The electrical parameters differ too. TENS typically uses higher frequencies with very narrow pulses at low intensity, just enough to activate sensory fibers. EMS uses broader pulses at higher intensities to recruit a larger proportion of muscle fibers and promote actual strength gains and muscle growth.
Side Effects and Risks
For most people, EMS causes mild muscle soreness similar to what you’d feel after a hard workout. Skin irritation or redness under the electrode pads is common and usually temporary.

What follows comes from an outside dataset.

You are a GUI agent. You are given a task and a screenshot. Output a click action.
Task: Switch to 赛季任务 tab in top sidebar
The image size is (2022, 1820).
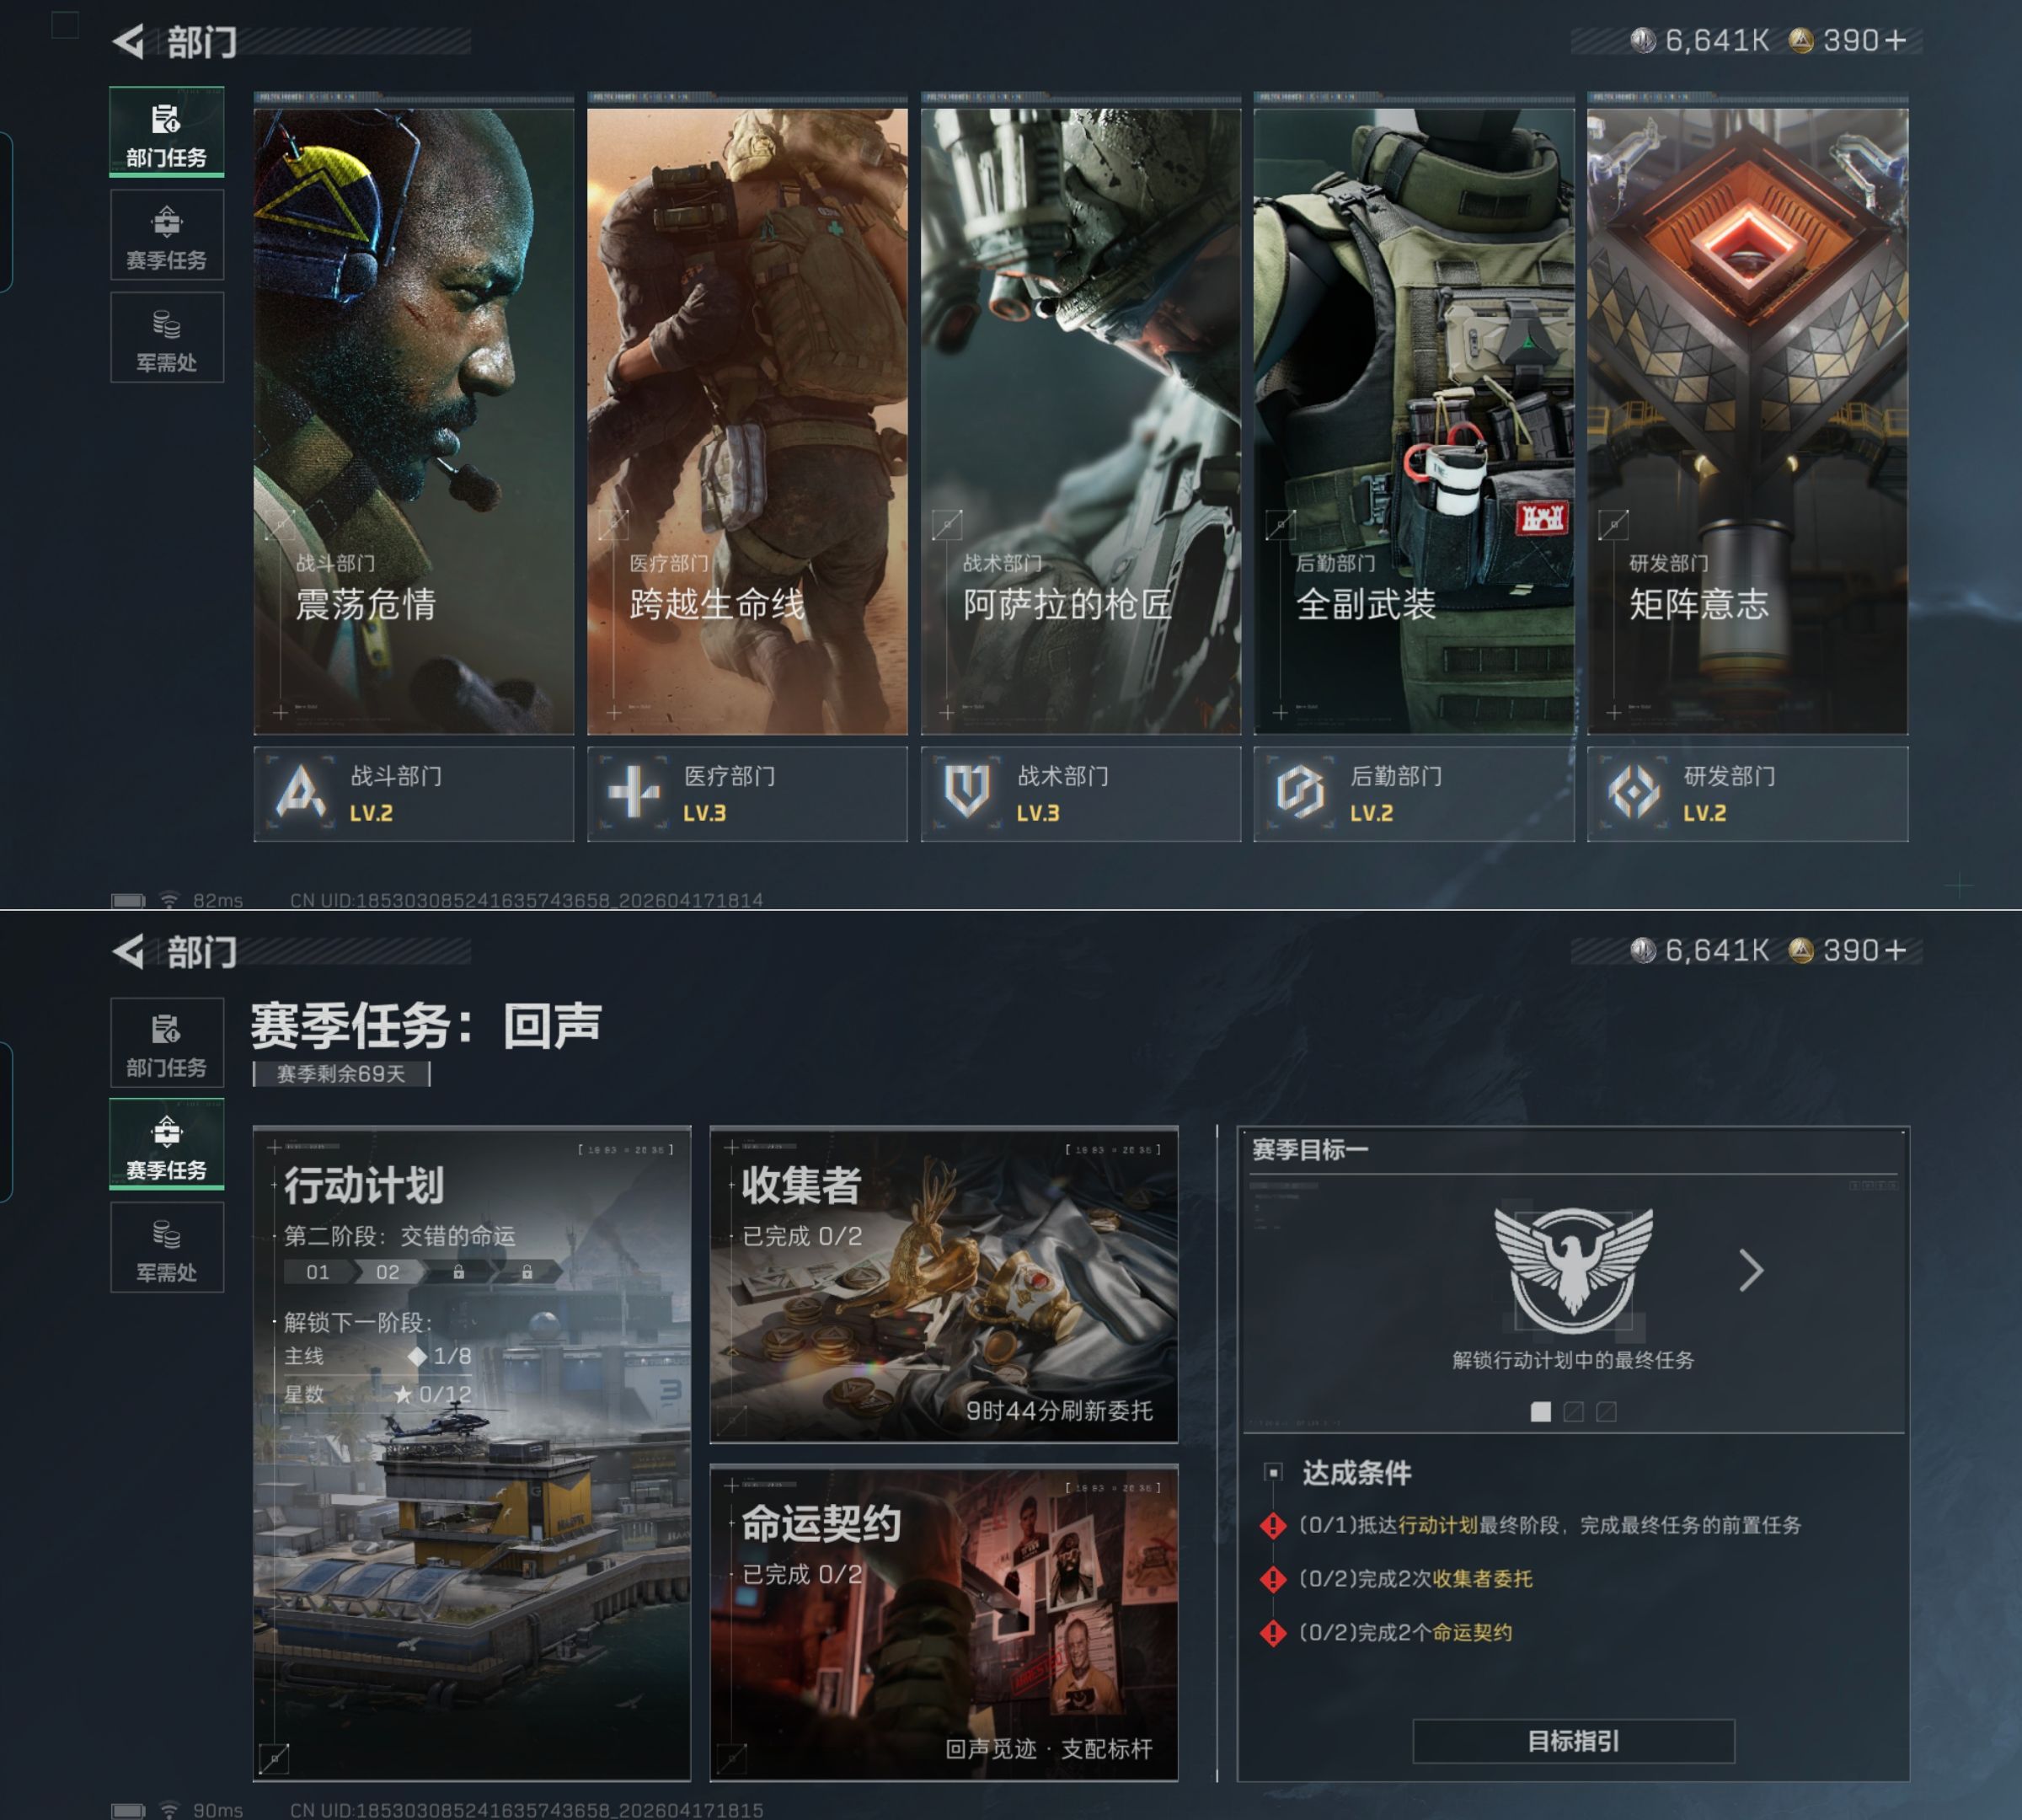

The serious risk is rhabdomyolysis, a condition where muscle cells break down and release their contents into the bloodstream, potentially damaging the kidneys. This is rare but more likely in two groups: people trying EMS for the first time who start at high intensities, and people with underlying muscle or chronic fatigue conditions. In one documented case, a professional athlete with fibromyalgia and chronic fatigue syndrome developed rhabdomyolysis and compartment syndrome after a single high-intensity EMS session. She experienced spreading muscle soreness, significant swelling, and nerve-related numbness over the following days.
High-frequency EMS causes more muscle damage than low-frequency stimulation. If you’re new to EMS, starting at low intensity and low frequency and building up gradually lets your muscles adapt and reduces the risk of serious complications.
Who Should Avoid EMS
People with pacemakers or implantable cardioverter defibrillators are generally advised to avoid EMS. The electrical current can cause electromagnetic interference with these devices, and multiple reviews have concluded that electrical stimulation should not be used in patients with cardiac implants. Abdominal EMS is specifically flagged as a concern for defibrillator wearers. Pregnant women are also typically excluded from EMS treatment as a precaution.
People with epilepsy, active cancers in the treatment area, or open wounds near electrode placement sites are usually advised against EMS as well. If you have any implanted electronic medical device, checking with your doctor before trying EMS is essential.
FDA Regulation of EMS Devices
The FDA has cleared many EMS devices for prescription use in medical settings. These are the devices your physical therapist or doctor would use in a clinic. For over-the-counter consumer devices, the regulatory bar is different: a company must demonstrate the device can be used safely and effectively without professional supervision. Very few consumer EMS devices have actually met this standard. The FDA has noted that only one consumer device, the Slendertone Flex, was cleared specifically for toning and firming abdominal muscles.
Many consumer EMS devices sold online operate in a regulatory gray area. They may not have undergone FDA review, which means their safety and effectiveness haven’t been independently verified. Clinical-grade devices used in therapy settings offer more precise control over stimulation parameters and are operated by trained professionals who can adjust settings based on your response.